THERE is a lot to be said about how writing love stories can trigger forgotten memories. I hear myself retort, “But of course.” And I do wonder how this could’ve snuck up on me then. After all, haven’t I been retelling my life story in the faith context with a church ministry for some 10 years?

And yet, completing “Something Like Love” resurfaced hopes I once had – hopes that have long since been buried, exorcised, rejected, reconstructed and wrecked by my own two hands.

I had forgotten what that hope feels like. And writing Ash into being, and having him remain present for Rach certainly did awaken those dormant and passive regrets.

A long, long time ago, a man 20-years my senior told me, “When you’ve lived long enough, you begin to have regrets.” I had so proudly determined then that I didn’t want to end up like him. Not because I felt sorry for him, no, he was a gentle and kind friend, but because I heard his pain. I felt his regret. 

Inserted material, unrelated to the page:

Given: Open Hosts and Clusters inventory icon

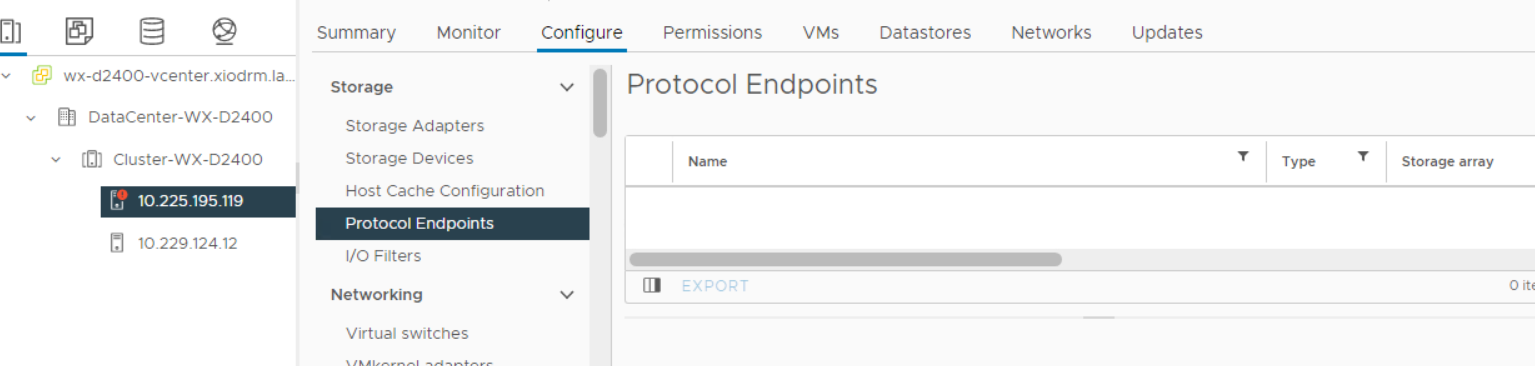Looking at the screenshot, I should 9,31.
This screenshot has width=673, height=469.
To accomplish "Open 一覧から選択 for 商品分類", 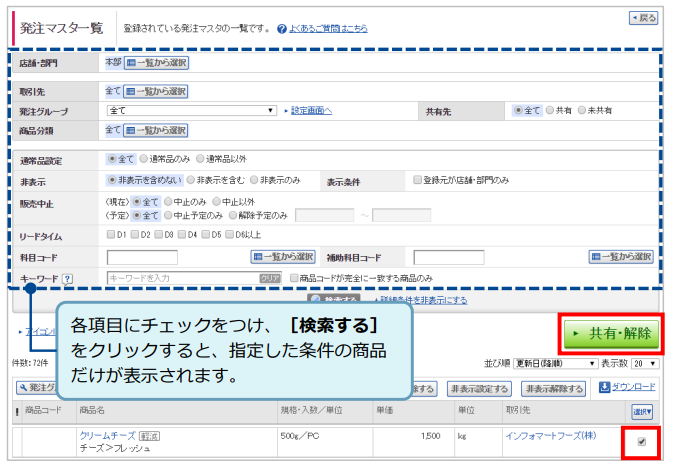I will (157, 130).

Perhaps he was the one after all, who inspired me to live the way I once did – by throwing caution to the wind, wearing my heart on my sleeve… throwing myself into love. Perhaps he – a friend I had for the briefest of moments – was the one who showed me the way to live – courageously, unabashedly, daringly.

There was no reason to shy away from love. One does not regret daring to love; one only regrets turning our backs on it.

And so, I loved.

Many years later, a friend reminded me of Lord Alfred Tennyson’s “It is better to have loved and lost, than never to have loved again.” Oh how I hated those words. It wasn’t true. It isn’t better to have loved and lost. For once you’ve tasted real heartbreak, you never truly recover. How can one, when the fragments no longer fitted to form a whole?

What made Tennyson lie like this? What stupor must he have been in?

And now, many decades after those incidents, I find myself right where my old, old friend had been – having lived long enough to actually know regret.

I had regretted loving wholly, for it broke me.
I remedied that situation by escaping the first chance I got, the next time.
I fixed myself.

And still I find myself now, knee deep, heart-sunk in bitter remorse over my choice of remedy.

It is indeed, better to have loved and lost oneself, one’s mind, one’s very heart and soul, than never to have loved by protecting oneself in safety and shelter.

Was that what Lord Tennyson was referring to? 

What a fool I had been to think he was championing youthful ideologies of love. He was writing the rulebook for how to live and laugh in the face of heartbreak and to curse at it with ferocity, saying, “And yet, I choose you.”

I had not chosen well.

Today, I remain intact, perfect even to those who do not seek beyond the mask I wear – including myself who do not always glimpse the person I still am inside.

But alas, writing “Something Like Love’ unravelled it all for me. After all, my characters got the second chance I gave up on, they found confidence in each other and faith in love where once upon a time, I had decided to step away from. 

What remedy do I have now for my affliction?

Time can’t be wound backwards.

The only recourse then, is to rewrite my story. Quite literally. And perhaps this time, I might just stay lost. Go astray. Turn my world askew. Anything, just for a peek at what could have been.